Die CDU-Leute glauben wirklich, was die Parteispitze sagt

Heute auf dem Heimweg von der Arbeit kamen wir (Fritsch und ich) auf dem Europaplatz am Stand der wohlbekannten “rechten Mitte” CDU vorbei. Wir haben es uns nicht nehmen lassen und mal einen der Wahlkämpfer befragt, warum wir denn die schwarzen wählen sollen.

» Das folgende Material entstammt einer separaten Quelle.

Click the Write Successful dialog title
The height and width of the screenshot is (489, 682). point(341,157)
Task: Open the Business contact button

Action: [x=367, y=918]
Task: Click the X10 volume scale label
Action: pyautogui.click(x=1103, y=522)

Sein erstes Statement war, wegen der guten Wirtschaftspolitik der Union und der FDP (!). Sie seien für eine Senkung der Unternehmens-Steuern bzw. eine Änderung des Gesetzes zur Erbschaftssteuer, wegen kleiner Unternehmen. Die kommen bei der Übergabe an die Kinder öfters in die Bredouille, da ist tatsächlich eine Änderung fällig.

Natürlich kamen wir auf Sicherheitspolitik zu sprechen und den bösen bösen internationalen Terrorismus vor dem die CDU ja fürchterlich Angst haben muss. Der Typ wusste nicht mal, dass einer der mutmaßlichen Sauerland-Leute vom CIA war. Außerdem hat ein guter CDU-ler keine Angst vor Überwachung. Schließlich hat er nichts zu verbergen. Er freut sich, wenn er gefilmt wird, weil er dann weiß, dass ihm keiner was tut oder der Täter, der ihn totgetrampelt hat, hinterher wenigstens zur Rechenschaft gezogen wird.

Das Thema Internetsperren hat er nicht verstanden. “Das wird nicht missbraucht, ist ja zweckgebunden.” Die Umsetzung fand er technisch auch nicht so geschickt, aber er kenne sich da nicht so gut aus.

Fritsch ist ein weites Spektrum durchgegangen. Wir haben auch Fragen zur Finanzierbarkeit der Vorschläge gestellt. Der erste Satz war, dass man sicherlich bei den Sozialsystemen noch was sparen kann. Ich habe gefragt wo denn genau, worauf ich die Antwort bekam:”Die Förderung des Solarstroms ist zu hoch.” Klassische Ausweichtaktik, aber wir blieben dran. Leider wusste er nicht, wo man denn was sparen könnte, trotzdem ich so viele soziale Systeme in Deutschland aufgezählt habe: Renten, Krankenkasse, Sozialhilfe, Hartz IV, öffentlicher Nahverkehr, Tafeln. Er kenne sich da nicht so aus.

Selbst wenn man die Ideen der CDU jetzt toll findet, sind sie also bisher nicht gegenfinanziert. Stellen wir uns also auf eine Mehrwertsteuererhöhung ein (die der gute Wahlkämpfer natürlich ganz klar verneint), die die armen armen Unternehmen entlasten wird. Mal ganz unter uns: Das Umschichten von Steuereinnahmen an der Kosten- oder Einnahmenseite ändert volkswirtschaftlich gesehen (auf einem geschlossenen Markt) nichts, der Wohlfahrtsverlust bleibt gleich. In diesem Fall wird aber dafür gesorgt, dass die Kunden in der Gesamtsumme weniger Kaufkraft haben. Bekommt er doch den gleichen Lohn, es werden ihm die gleichen Steuern abgezogen, doch er kann weniger dafür kaufen. Sehr schön, kaum ist die Binnennachfrage stabil, machen wir sie also mit der Mehrwertsteuer kaputt.

Im Endeffekt bleibt der Eindruck, ein CDU-Angehöriger ist so verblendet, dass er alles glaubt, was ihm die Parteispitze vorsetzt und es auf Biegen und Brechen verteidigt. Mit einem kannte er sich auf alle Fälle aus: Auf welcher Landesliste ein CDU-Politiker steht und sogar die Position kannte er.

Die etablierten Parteien machen es einem echt immer einfacher mit der Wahlentscheidung.